→ **AIM OF THE EXERCISE**:
Reproduce the text of every record below word for word, leaving out the pictures.

(Interface element records)
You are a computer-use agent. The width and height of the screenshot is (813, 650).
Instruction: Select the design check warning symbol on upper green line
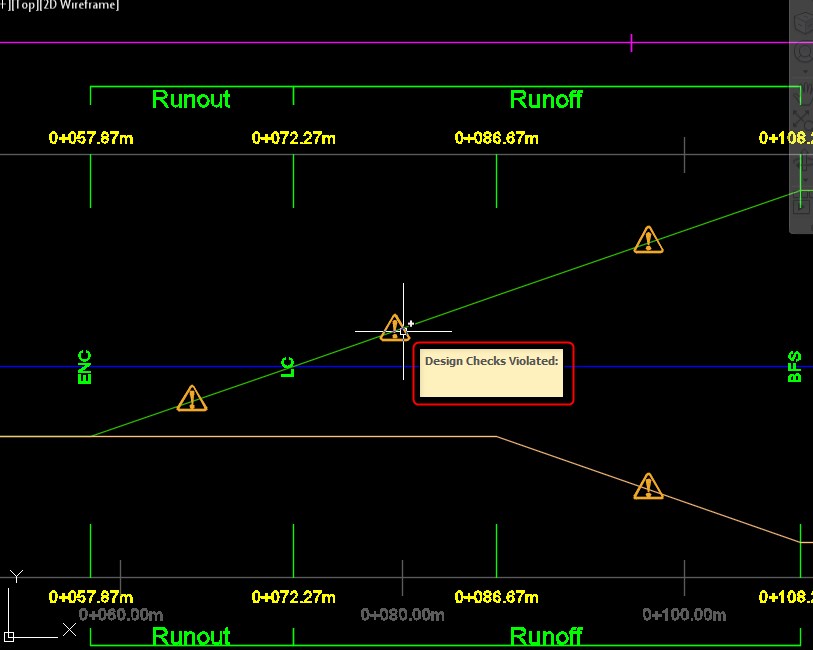(x=648, y=240)
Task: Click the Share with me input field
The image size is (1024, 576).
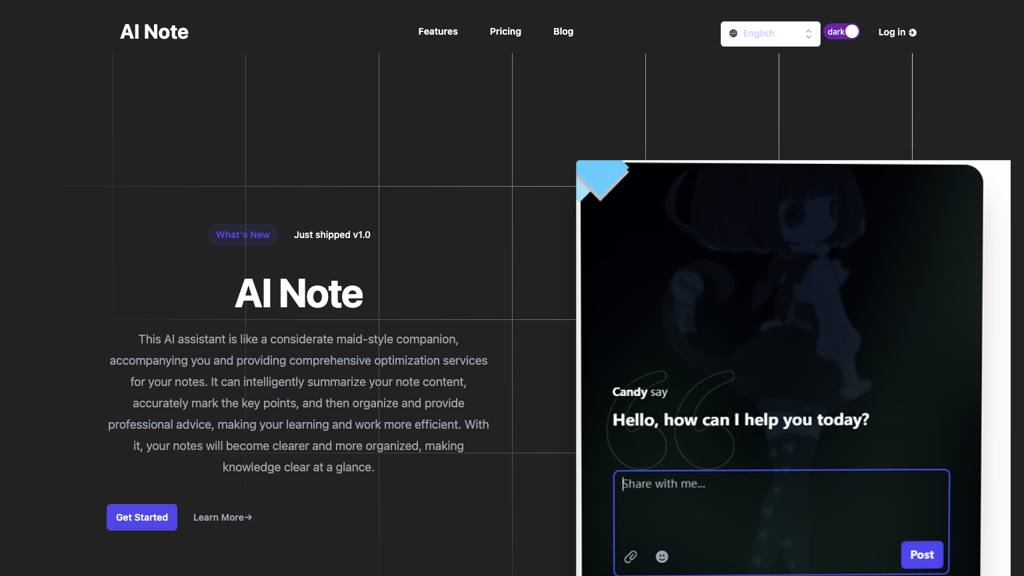Action: [x=780, y=500]
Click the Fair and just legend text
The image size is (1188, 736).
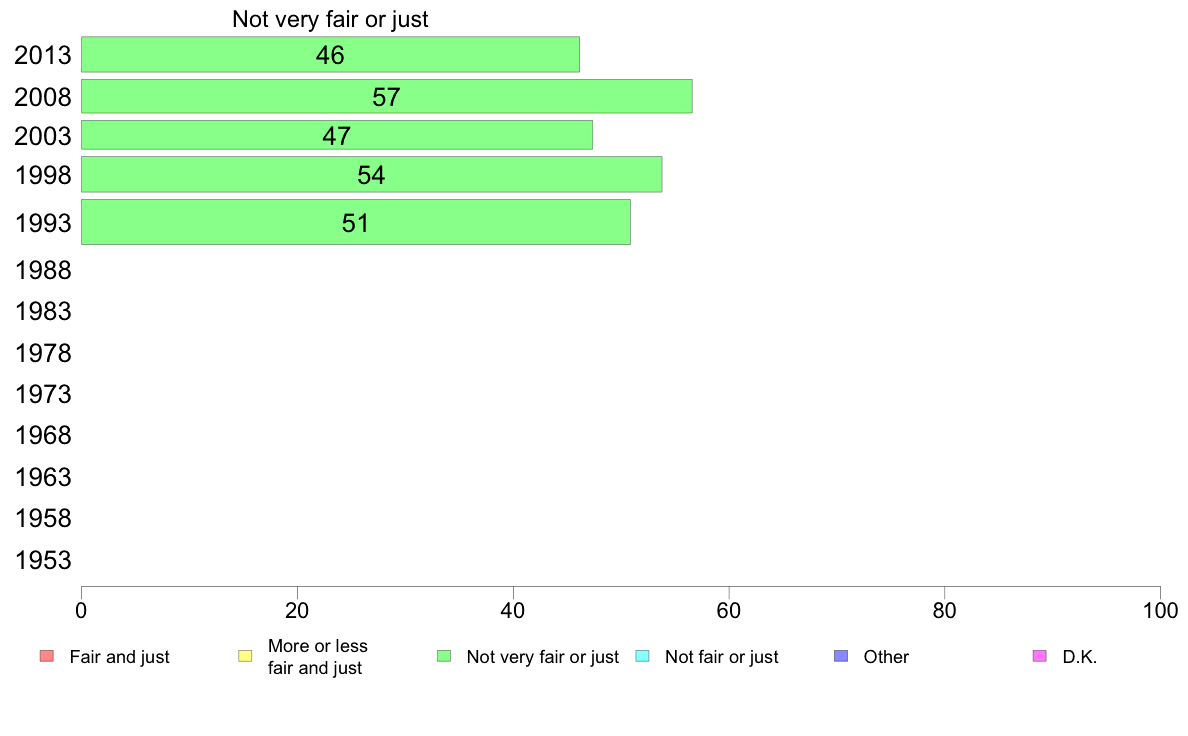pyautogui.click(x=120, y=657)
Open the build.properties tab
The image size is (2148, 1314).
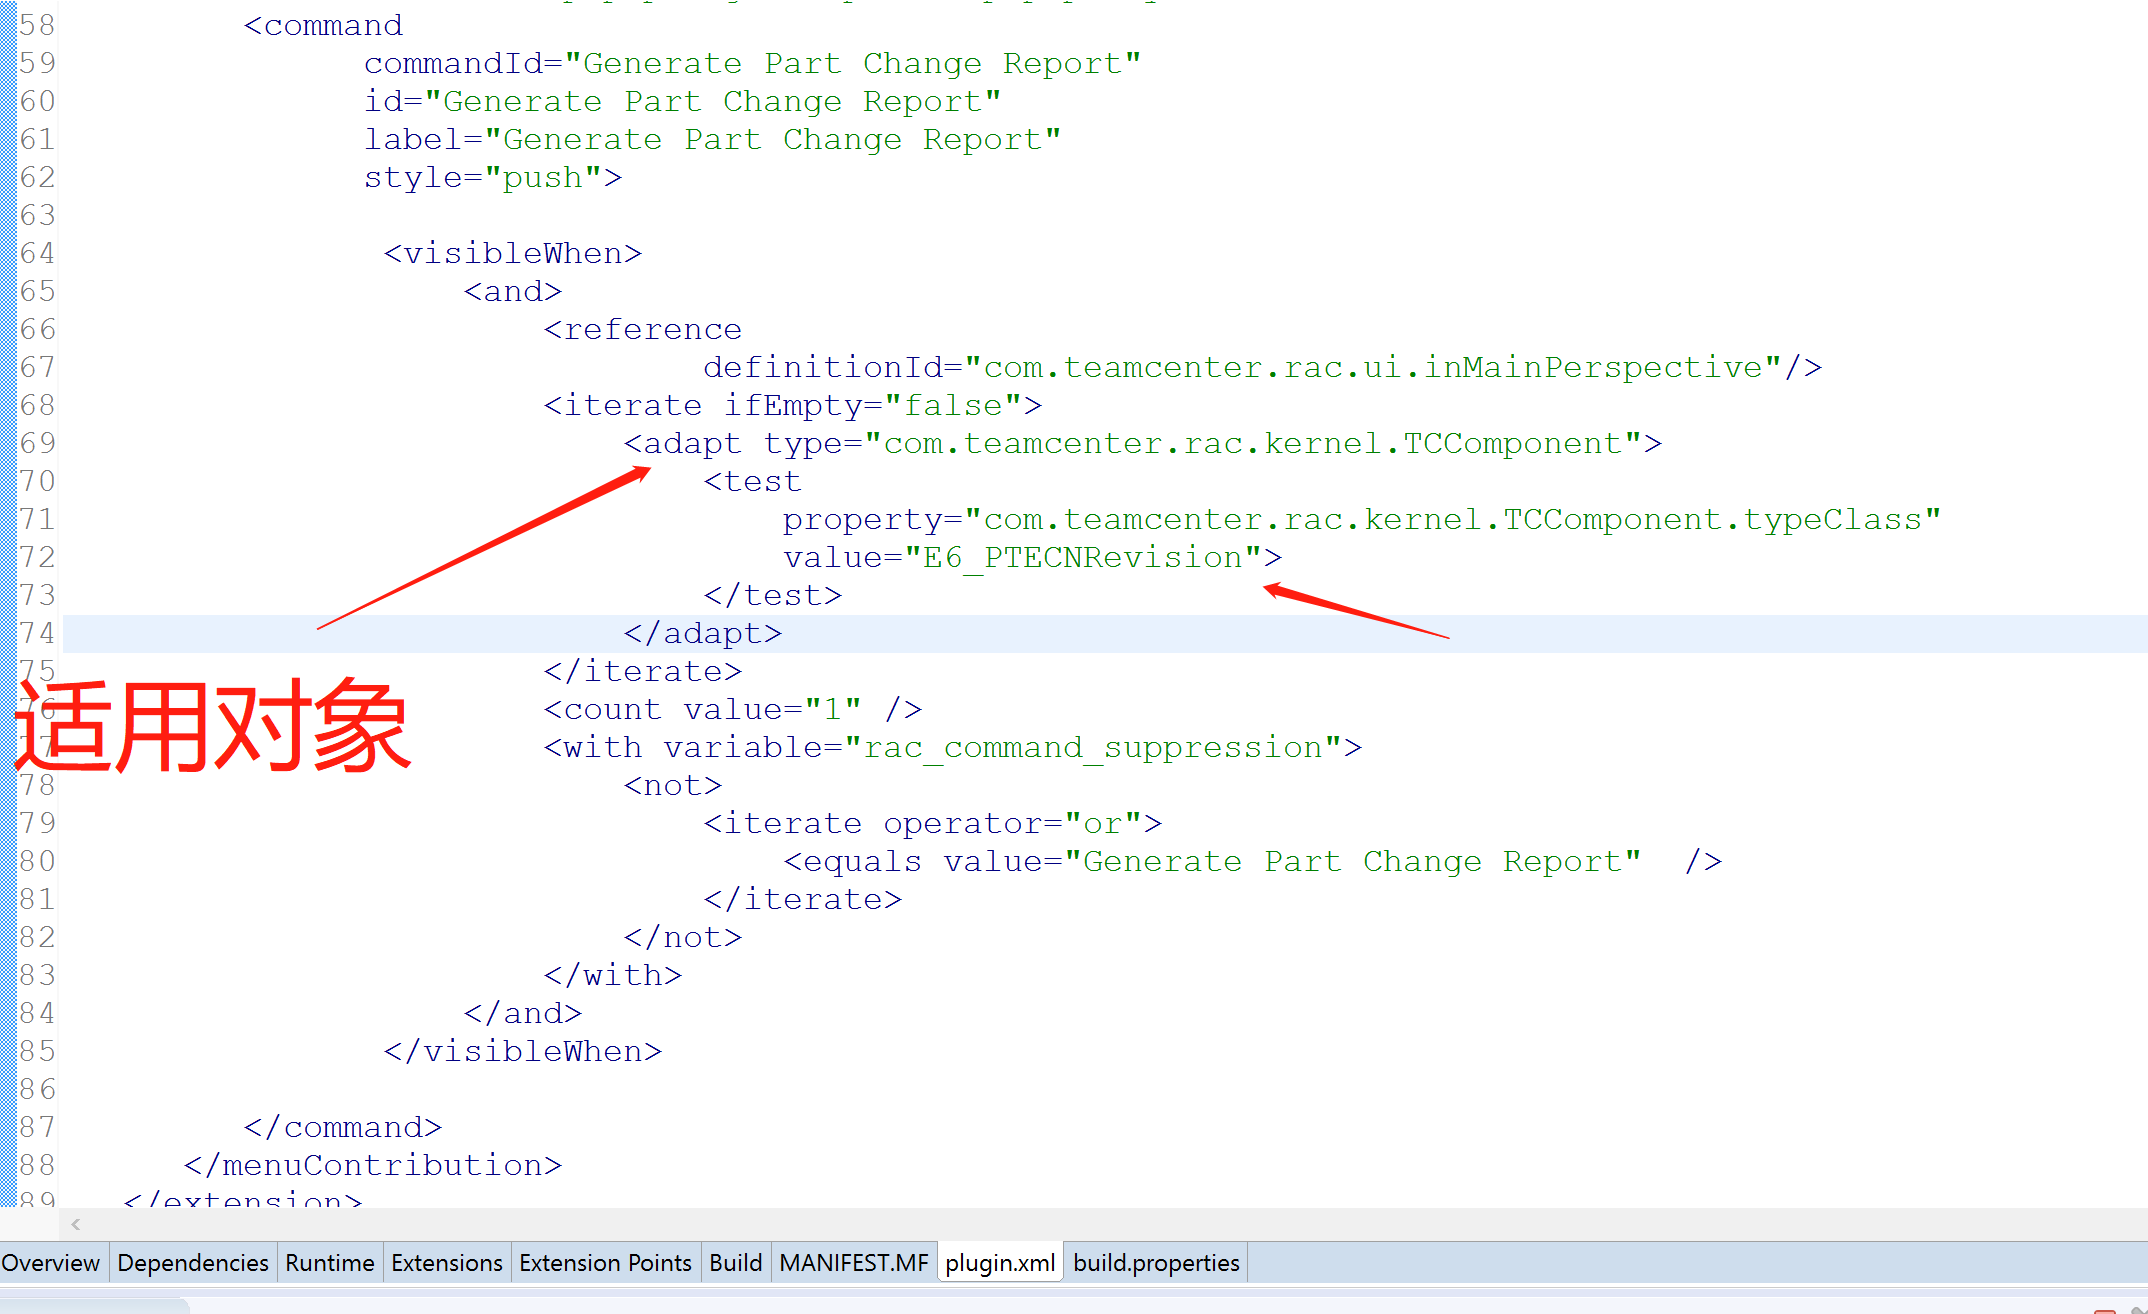[x=1155, y=1263]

→ **ANSWER IN FULL**:
You are a computer-use agent. The width and height of the screenshot is (813, 650).
Instruction: Select the design check warning symbol on upper green line
(x=648, y=240)
Task: Click the Share with me input field
The image size is (1024, 576).
Action: [x=780, y=500]
Click the Fair and just legend text
The image size is (1188, 736).
pyautogui.click(x=120, y=657)
Open the build.properties tab
The image size is (2148, 1314).
[x=1155, y=1263]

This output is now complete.